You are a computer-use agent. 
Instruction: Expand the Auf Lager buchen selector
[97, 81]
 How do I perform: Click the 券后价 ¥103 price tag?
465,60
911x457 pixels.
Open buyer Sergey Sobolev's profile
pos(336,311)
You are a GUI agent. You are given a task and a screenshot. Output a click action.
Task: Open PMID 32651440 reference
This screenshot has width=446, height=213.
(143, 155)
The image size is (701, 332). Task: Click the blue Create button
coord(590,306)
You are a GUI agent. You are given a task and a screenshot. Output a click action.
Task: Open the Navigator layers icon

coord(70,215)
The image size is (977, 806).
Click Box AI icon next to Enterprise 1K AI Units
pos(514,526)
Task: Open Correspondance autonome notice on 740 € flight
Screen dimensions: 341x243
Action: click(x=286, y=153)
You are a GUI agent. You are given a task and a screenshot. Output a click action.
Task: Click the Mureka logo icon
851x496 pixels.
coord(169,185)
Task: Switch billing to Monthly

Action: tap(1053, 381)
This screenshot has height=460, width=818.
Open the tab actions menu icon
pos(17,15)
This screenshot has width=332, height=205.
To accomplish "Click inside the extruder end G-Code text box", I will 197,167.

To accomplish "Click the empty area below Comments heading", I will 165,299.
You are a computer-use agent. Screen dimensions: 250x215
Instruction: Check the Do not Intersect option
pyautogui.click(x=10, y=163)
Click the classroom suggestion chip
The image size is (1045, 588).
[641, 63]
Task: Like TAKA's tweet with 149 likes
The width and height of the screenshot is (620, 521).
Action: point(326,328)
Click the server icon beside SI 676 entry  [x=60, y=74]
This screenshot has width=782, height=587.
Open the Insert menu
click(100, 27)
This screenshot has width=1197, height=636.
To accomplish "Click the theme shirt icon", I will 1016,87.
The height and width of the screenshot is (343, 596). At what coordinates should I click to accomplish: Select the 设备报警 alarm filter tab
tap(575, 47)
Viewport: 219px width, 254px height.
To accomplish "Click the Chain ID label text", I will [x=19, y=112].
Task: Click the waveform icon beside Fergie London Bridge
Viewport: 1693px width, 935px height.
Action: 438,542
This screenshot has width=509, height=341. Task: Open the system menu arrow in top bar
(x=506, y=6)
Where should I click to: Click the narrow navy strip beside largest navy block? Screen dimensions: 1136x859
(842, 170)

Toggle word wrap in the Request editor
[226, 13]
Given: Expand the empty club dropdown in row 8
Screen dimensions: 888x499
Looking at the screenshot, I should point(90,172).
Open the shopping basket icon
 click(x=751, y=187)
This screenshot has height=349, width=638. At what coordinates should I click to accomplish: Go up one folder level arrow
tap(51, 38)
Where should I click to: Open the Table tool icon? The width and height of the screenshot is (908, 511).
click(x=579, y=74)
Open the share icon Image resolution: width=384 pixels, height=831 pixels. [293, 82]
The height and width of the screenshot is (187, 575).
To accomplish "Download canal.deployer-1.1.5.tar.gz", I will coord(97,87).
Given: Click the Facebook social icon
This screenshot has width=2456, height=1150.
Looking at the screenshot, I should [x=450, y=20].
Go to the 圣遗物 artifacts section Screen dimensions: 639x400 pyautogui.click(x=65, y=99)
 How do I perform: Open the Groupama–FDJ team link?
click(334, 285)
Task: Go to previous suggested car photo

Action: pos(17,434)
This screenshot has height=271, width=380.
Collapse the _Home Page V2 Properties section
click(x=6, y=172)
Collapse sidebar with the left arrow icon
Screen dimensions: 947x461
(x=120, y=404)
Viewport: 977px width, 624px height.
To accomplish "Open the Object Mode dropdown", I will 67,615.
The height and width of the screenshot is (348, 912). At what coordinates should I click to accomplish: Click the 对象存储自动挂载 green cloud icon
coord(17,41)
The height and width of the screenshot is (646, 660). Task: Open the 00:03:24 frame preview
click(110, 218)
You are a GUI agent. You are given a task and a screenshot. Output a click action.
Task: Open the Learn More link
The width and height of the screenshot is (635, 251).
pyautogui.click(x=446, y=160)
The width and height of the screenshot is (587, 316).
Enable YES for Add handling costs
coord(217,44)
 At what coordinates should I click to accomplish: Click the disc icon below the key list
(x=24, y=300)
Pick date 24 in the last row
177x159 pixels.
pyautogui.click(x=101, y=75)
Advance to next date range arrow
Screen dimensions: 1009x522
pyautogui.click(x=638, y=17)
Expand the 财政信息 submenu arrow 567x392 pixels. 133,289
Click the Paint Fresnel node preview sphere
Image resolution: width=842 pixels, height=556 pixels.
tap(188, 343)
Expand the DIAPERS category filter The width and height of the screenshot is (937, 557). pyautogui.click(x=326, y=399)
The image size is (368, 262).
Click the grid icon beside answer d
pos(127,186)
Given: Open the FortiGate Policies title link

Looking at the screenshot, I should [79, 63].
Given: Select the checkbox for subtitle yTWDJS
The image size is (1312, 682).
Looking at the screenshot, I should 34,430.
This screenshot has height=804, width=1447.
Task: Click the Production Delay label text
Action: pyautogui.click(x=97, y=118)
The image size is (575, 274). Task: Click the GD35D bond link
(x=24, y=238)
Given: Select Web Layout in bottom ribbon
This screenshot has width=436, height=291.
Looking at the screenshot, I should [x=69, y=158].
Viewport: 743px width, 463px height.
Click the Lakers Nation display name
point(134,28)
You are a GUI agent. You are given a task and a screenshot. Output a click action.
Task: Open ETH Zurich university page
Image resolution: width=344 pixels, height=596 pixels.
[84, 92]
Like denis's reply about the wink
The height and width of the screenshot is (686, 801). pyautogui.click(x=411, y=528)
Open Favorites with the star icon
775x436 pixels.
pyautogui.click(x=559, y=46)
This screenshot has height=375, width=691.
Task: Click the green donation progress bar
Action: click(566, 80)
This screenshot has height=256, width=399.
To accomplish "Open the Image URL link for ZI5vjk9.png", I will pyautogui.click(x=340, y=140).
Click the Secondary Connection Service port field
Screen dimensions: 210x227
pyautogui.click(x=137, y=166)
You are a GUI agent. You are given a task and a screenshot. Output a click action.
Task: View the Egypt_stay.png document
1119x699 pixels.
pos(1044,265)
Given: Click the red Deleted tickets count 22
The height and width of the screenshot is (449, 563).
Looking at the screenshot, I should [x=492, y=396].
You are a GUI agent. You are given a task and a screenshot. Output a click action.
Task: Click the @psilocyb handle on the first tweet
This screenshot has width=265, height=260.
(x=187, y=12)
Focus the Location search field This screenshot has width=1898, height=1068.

——

▸ Short task
Print the records from the line with "Pick date 24 in the last row" up to and including the line with "Looking at the screenshot, I should [x=69, y=158].", reproducing each line without any change.

▸ Final answer
Pick date 24 in the last row
177x159 pixels.
pyautogui.click(x=101, y=75)
Advance to next date range arrow
Screen dimensions: 1009x522
pyautogui.click(x=638, y=17)
Expand the 财政信息 submenu arrow 567x392 pixels. 133,289
Click the Paint Fresnel node preview sphere
Image resolution: width=842 pixels, height=556 pixels.
tap(188, 343)
Expand the DIAPERS category filter The width and height of the screenshot is (937, 557). pyautogui.click(x=326, y=399)
The image size is (368, 262).
Click the grid icon beside answer d
pos(127,186)
Given: Open the FortiGate Policies title link

Looking at the screenshot, I should [79, 63].
Given: Select the checkbox for subtitle yTWDJS
The image size is (1312, 682).
Looking at the screenshot, I should 34,430.
This screenshot has height=804, width=1447.
Task: Click the Production Delay label text
Action: pyautogui.click(x=97, y=118)
The image size is (575, 274). Task: Click the GD35D bond link
(x=24, y=238)
Given: Select Web Layout in bottom ribbon
This screenshot has width=436, height=291.
Looking at the screenshot, I should [x=69, y=158].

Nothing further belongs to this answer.